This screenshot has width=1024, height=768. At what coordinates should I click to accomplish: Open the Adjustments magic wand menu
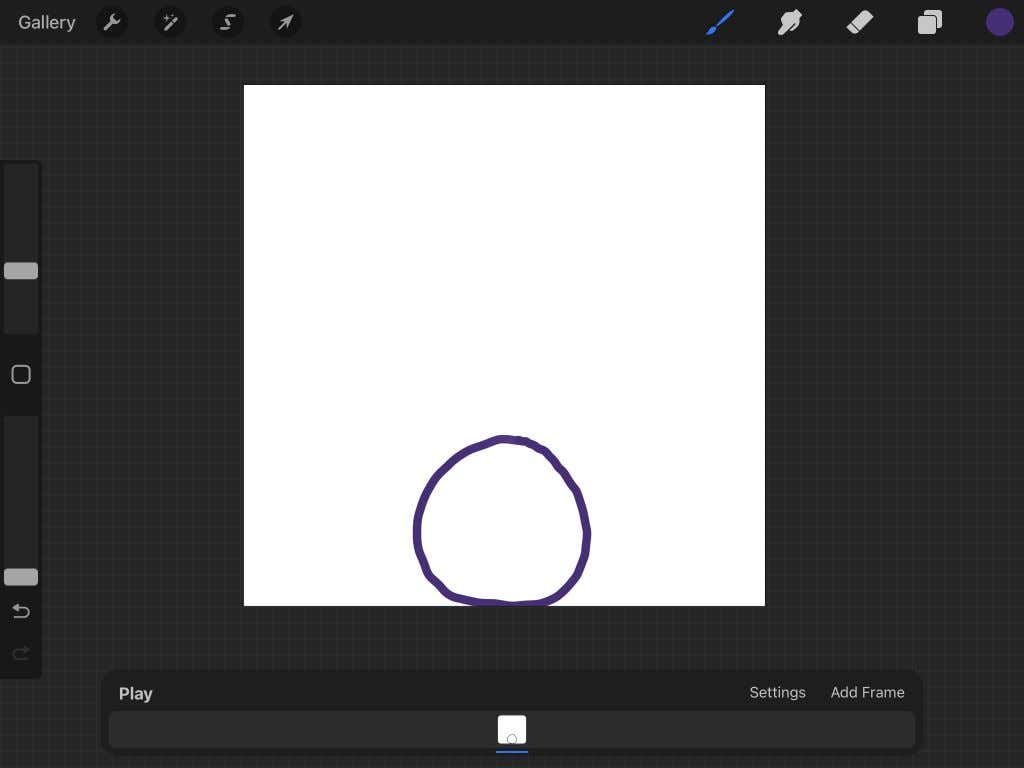(170, 22)
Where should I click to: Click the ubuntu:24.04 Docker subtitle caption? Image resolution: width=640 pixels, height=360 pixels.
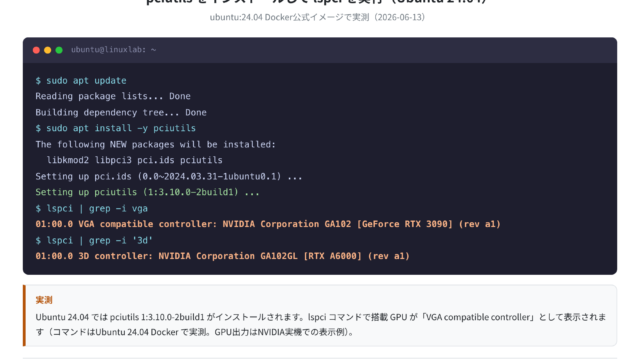click(318, 17)
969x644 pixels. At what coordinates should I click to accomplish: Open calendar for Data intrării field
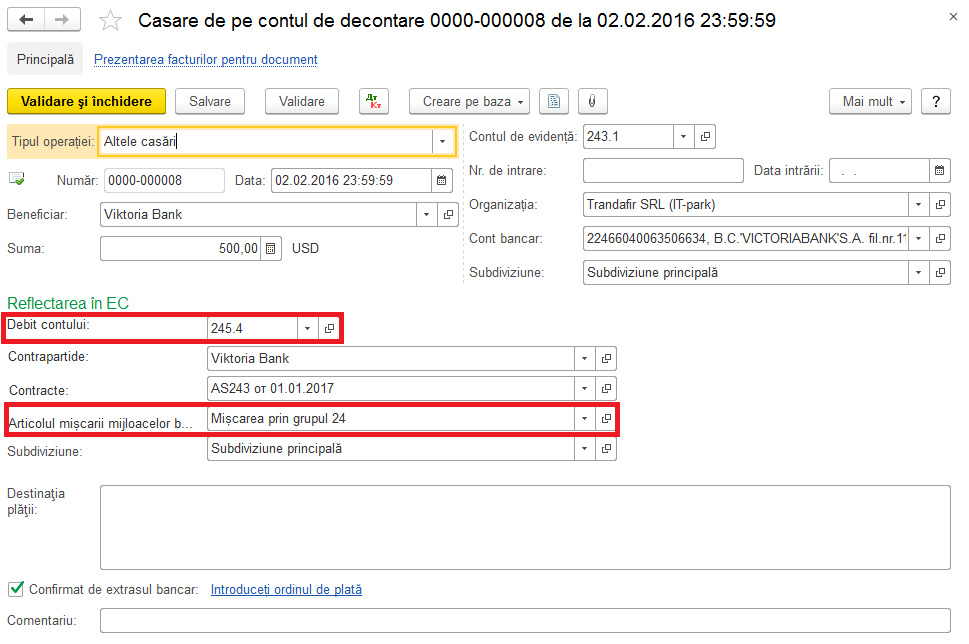(x=940, y=171)
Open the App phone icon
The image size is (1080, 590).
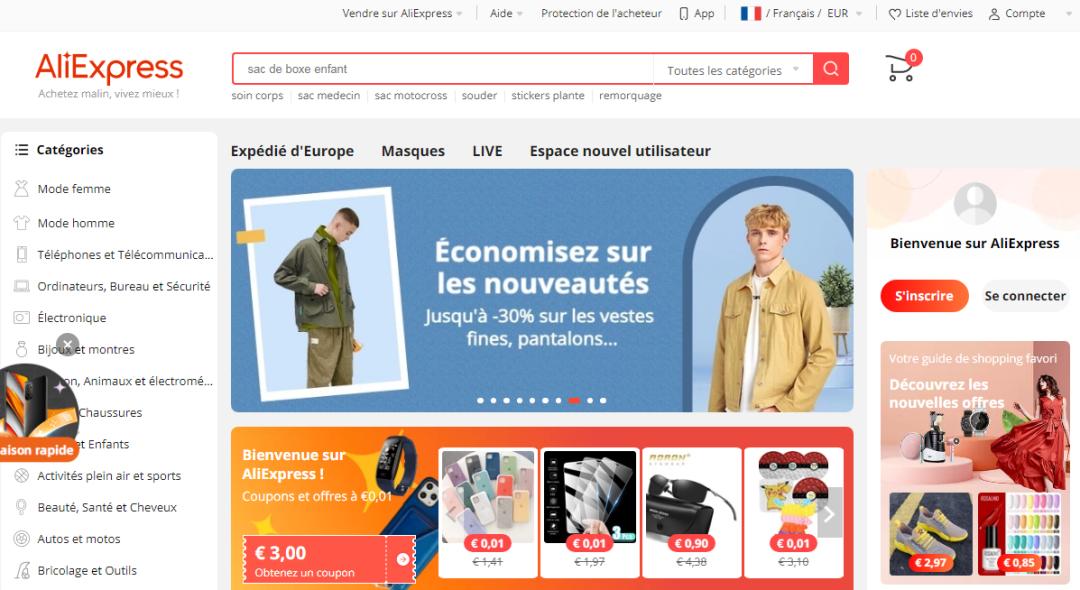(683, 14)
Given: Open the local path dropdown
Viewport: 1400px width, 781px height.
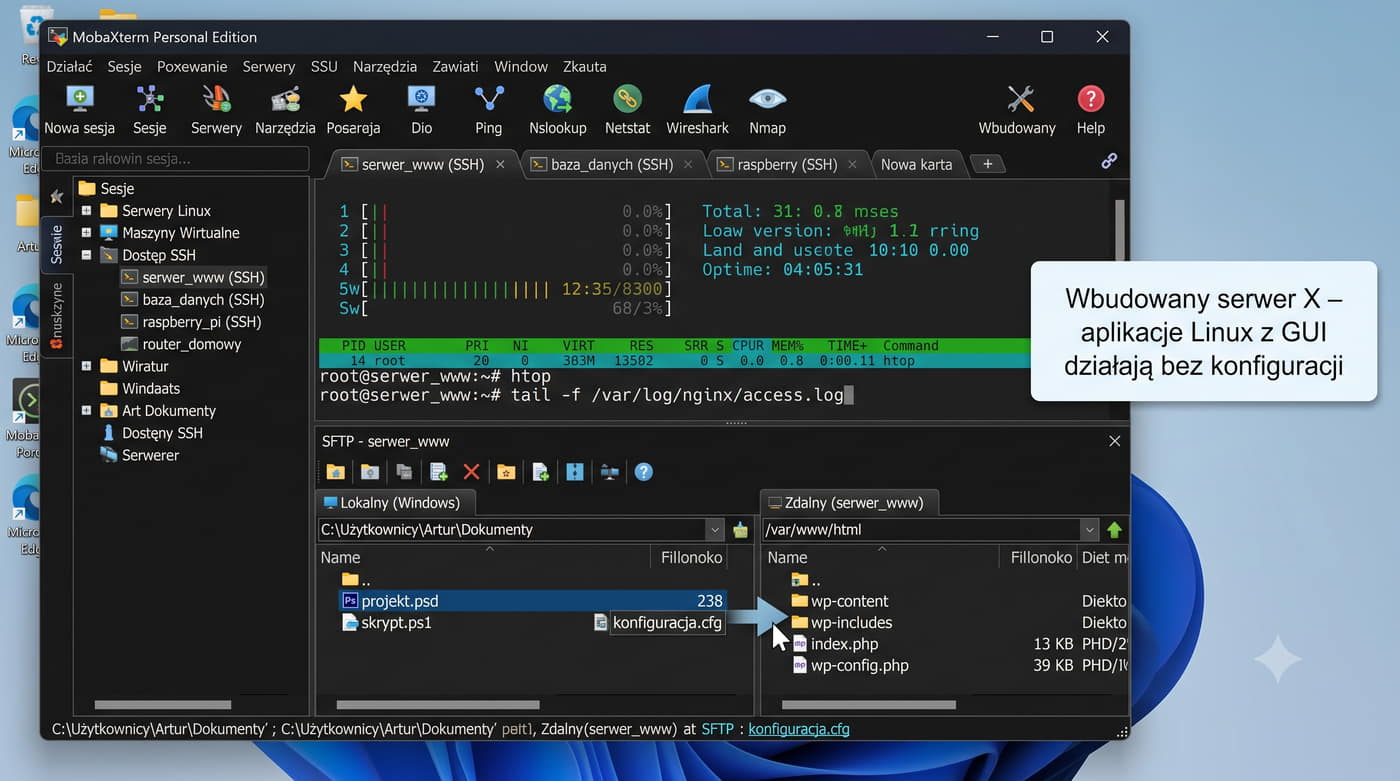Looking at the screenshot, I should (x=714, y=530).

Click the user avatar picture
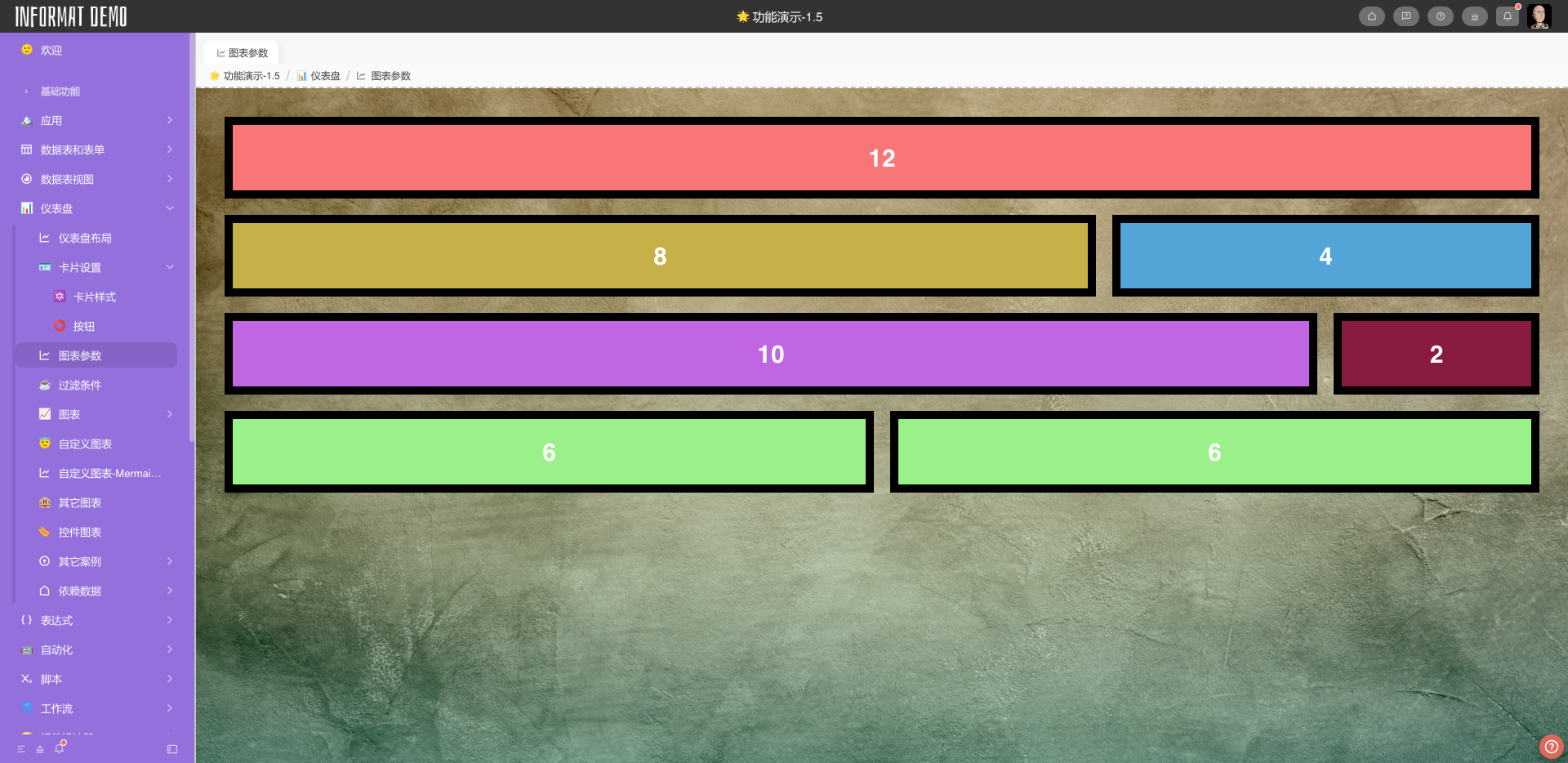coord(1539,16)
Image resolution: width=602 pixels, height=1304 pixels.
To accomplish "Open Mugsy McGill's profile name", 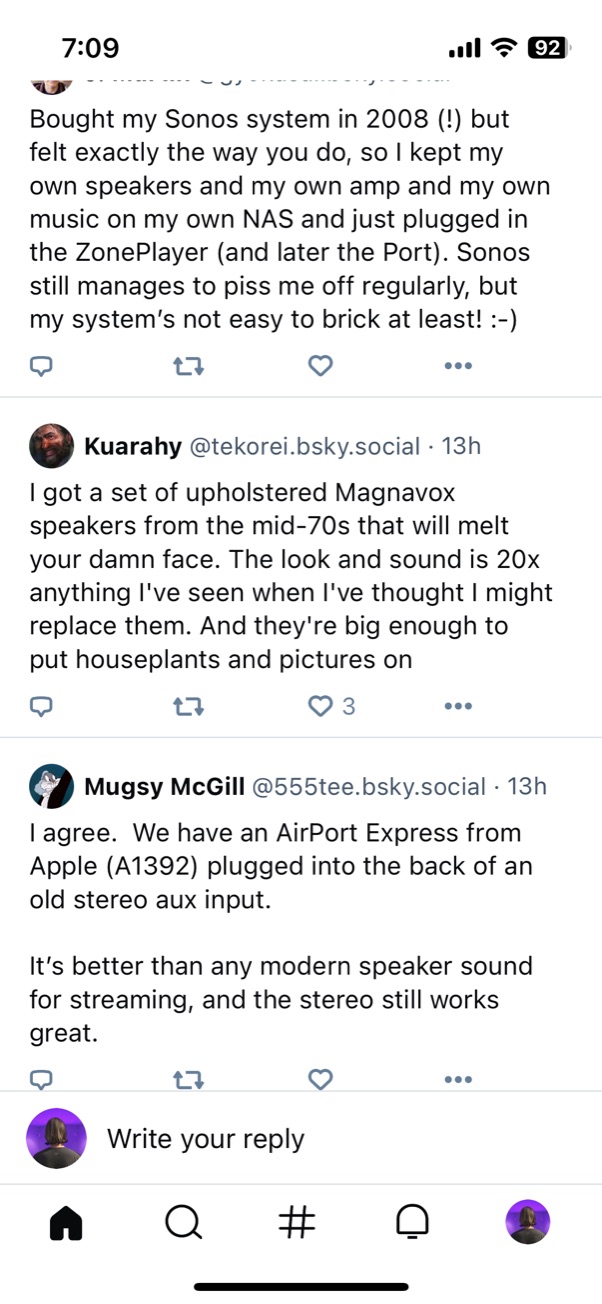I will (x=163, y=787).
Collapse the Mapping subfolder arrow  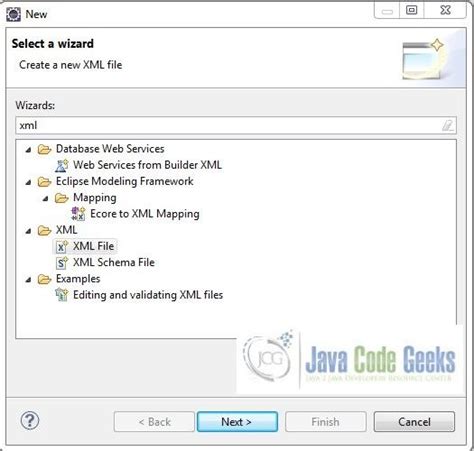point(46,199)
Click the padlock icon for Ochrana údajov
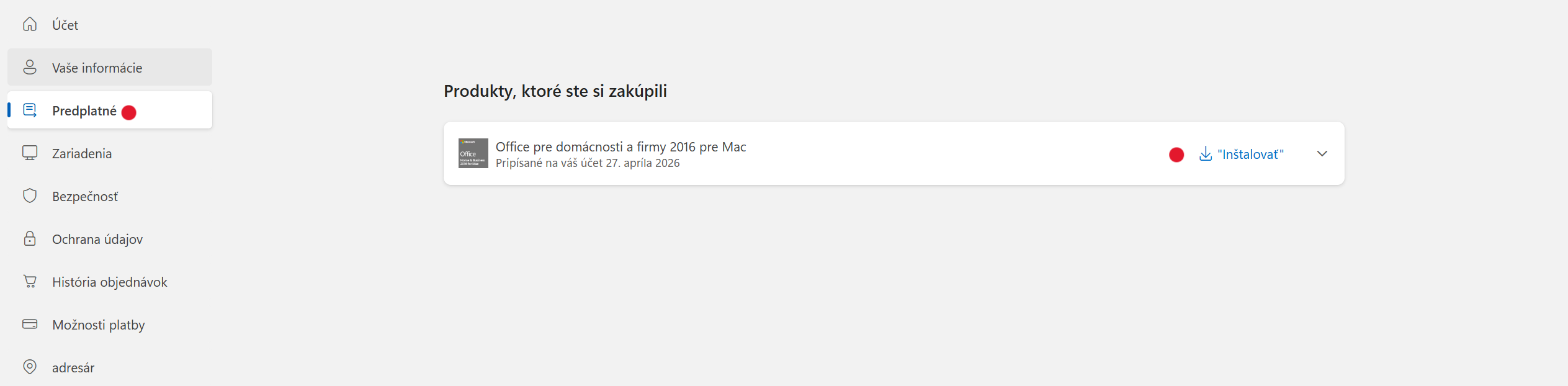Viewport: 1568px width, 386px height. 30,239
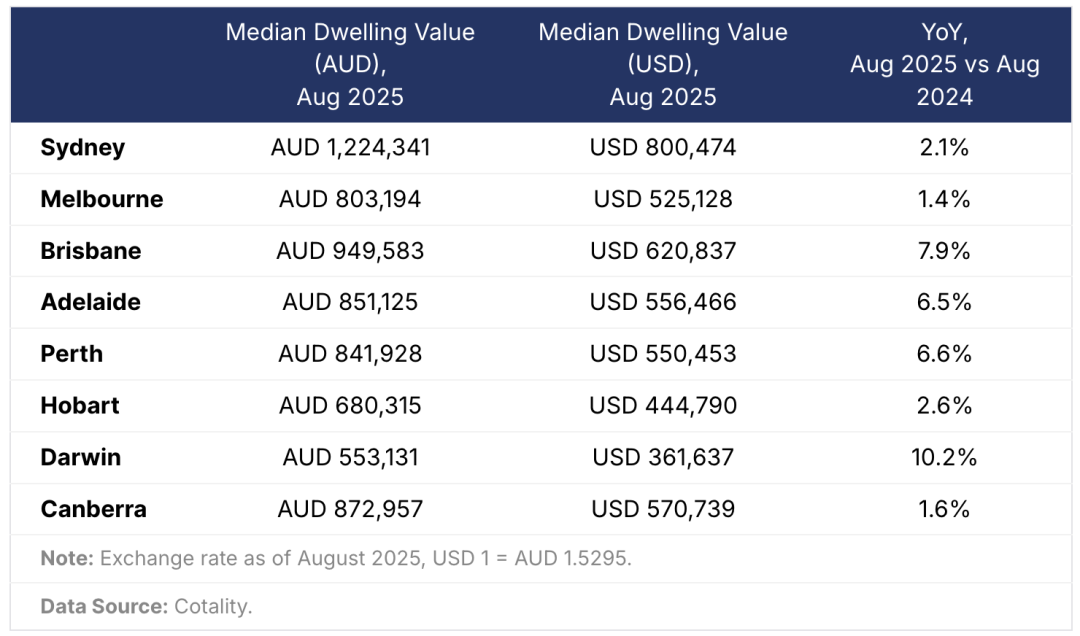Select the Melbourne city name cell

102,199
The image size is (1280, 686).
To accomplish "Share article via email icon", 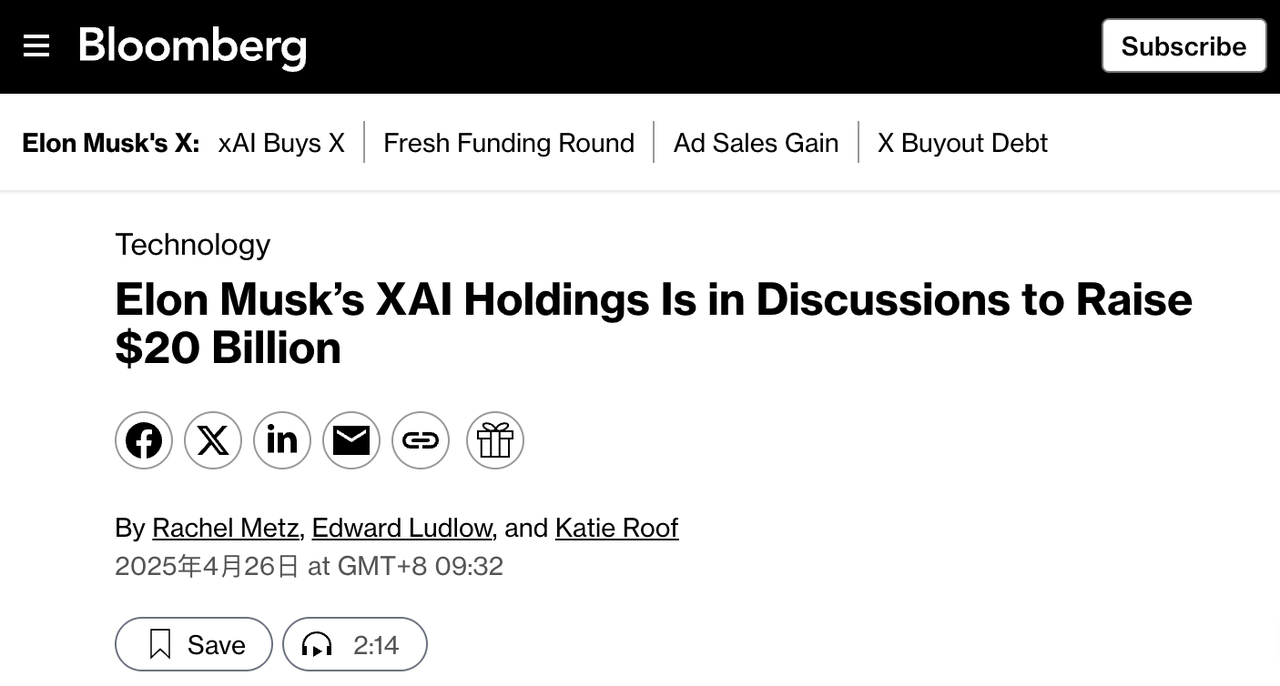I will click(351, 440).
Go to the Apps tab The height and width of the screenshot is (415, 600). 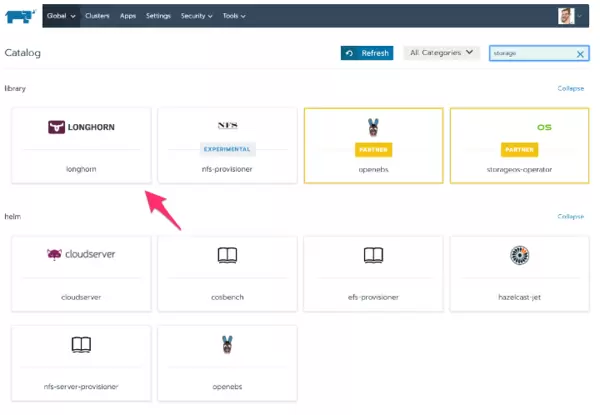pos(128,16)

INSTRUCTIONS TO FOLLOW -
Write out word for word the lines above that run from the one with "969x644 pixels. At" to the one with "Image resolution: width=602". Include both end lines; exclude the images.

REPLY TO THE TASK -
969x644 pixels. At what coordinates should I click to accomplish: Open calendar for Data intrării field
(x=940, y=171)
Open the App phone icon
The image size is (1080, 590).
(683, 14)
Given: Open the local path dropdown
Viewport: 1400px width, 781px height.
Looking at the screenshot, I should (x=714, y=530).

Click the user avatar picture
coord(1539,16)
Image resolution: width=602 pixels, height=1304 pixels.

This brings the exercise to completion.